Small town boasts a big piece of Arizona bridge history

Kathy Cline / ADOT Communications

WinkelmanBridge1960sThe town of Winkelman, on the border of Pinal and Gila counties, has a distinctive bridge claim to fame.

The Winkelman Bridge began life back in 1915, when the Pinal County Board of Supervisors appropriated $52,000 from a $500,000 bond issue to build it. Because Winkelman is located on the border of Pinal and Gila counties, Gila County agreed to pay half of the construction cost. At the advice of Assistant State Engineer T.M. Nichols, the structure would be built using multiple-span concrete arches.

In August 1915, R.V. Leeson, assistant engineer for the National Bridge Company, completed the drawings.
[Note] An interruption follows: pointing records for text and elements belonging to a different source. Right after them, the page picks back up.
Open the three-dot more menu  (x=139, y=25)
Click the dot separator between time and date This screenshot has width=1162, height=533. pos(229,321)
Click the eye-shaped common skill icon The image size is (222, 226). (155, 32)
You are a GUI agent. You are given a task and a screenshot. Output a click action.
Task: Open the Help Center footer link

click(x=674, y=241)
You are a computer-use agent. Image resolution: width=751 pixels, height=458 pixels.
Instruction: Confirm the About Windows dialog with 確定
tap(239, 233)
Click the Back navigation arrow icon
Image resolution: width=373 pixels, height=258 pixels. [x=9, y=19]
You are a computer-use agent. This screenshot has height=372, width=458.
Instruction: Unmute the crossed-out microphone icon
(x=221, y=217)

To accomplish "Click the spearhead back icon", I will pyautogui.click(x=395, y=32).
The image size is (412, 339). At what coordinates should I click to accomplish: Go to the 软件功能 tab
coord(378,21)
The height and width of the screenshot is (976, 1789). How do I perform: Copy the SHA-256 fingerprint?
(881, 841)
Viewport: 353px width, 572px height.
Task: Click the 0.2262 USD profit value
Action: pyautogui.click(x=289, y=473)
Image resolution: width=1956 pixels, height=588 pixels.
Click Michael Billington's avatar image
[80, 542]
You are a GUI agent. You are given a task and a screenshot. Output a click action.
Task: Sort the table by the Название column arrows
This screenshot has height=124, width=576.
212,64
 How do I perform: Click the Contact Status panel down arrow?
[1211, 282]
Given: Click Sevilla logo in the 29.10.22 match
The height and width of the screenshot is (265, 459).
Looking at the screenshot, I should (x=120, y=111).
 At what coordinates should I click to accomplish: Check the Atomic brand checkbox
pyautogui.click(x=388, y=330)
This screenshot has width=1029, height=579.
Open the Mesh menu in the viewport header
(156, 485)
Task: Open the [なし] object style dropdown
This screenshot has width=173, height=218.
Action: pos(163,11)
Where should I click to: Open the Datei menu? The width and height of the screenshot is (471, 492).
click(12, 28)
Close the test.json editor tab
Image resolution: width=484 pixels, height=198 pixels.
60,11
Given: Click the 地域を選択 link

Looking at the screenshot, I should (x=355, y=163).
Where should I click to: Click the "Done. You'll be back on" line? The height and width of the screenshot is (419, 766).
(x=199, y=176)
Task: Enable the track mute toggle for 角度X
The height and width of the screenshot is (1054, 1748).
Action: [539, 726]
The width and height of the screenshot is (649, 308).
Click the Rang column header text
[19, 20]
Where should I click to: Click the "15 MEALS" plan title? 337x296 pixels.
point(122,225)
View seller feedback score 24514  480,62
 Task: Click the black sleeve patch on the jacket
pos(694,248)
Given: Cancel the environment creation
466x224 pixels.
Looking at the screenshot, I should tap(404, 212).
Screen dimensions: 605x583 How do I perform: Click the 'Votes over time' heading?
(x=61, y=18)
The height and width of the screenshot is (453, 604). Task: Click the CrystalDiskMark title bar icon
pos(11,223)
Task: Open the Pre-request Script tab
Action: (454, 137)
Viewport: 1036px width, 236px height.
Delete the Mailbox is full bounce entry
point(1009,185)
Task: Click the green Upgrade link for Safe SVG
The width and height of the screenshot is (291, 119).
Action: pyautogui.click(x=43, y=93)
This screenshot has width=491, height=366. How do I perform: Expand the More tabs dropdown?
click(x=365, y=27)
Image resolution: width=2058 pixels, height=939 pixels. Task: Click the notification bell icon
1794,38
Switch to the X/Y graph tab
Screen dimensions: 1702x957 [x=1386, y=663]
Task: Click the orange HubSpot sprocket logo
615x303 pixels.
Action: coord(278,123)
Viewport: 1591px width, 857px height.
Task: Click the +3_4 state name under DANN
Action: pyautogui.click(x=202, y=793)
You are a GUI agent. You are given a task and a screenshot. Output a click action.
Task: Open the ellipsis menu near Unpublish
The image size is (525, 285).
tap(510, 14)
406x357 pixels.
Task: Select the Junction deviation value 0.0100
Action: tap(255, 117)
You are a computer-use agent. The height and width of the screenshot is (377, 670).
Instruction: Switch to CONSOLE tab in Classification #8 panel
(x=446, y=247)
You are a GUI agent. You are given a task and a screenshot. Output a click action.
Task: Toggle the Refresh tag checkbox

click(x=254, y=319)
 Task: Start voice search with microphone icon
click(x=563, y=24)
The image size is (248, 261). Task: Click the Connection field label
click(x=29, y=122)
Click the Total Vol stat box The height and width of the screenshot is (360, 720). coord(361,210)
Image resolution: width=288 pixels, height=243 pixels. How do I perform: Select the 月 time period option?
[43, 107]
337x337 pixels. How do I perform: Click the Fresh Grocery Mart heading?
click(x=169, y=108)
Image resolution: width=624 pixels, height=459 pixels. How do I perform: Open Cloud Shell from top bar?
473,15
As delineated by Leeson, the  structural type that would be use had been patented by Daniel Luten, with its distinctive horseshoe-arch profile.

In the fall of 1915, the construction bid was awarded to a Kansas company, Topeka Bridge & Iron Company, which finished the structure in November 1916. It's carried only local traffic since the construction of SR 177. In 1999 the Winkelman Bridge was restored with replicas of the original guardrails and is now a pedestrian-only structure.

The Superior-Mammoth Road was, for decades, an important route in Pinal County. The Winkelman Bridge is an important remnant of that route. In addition, the bridge is a great early example of the multiple-span Luten high arch and one of only 13 identified in Arizona that use these arches.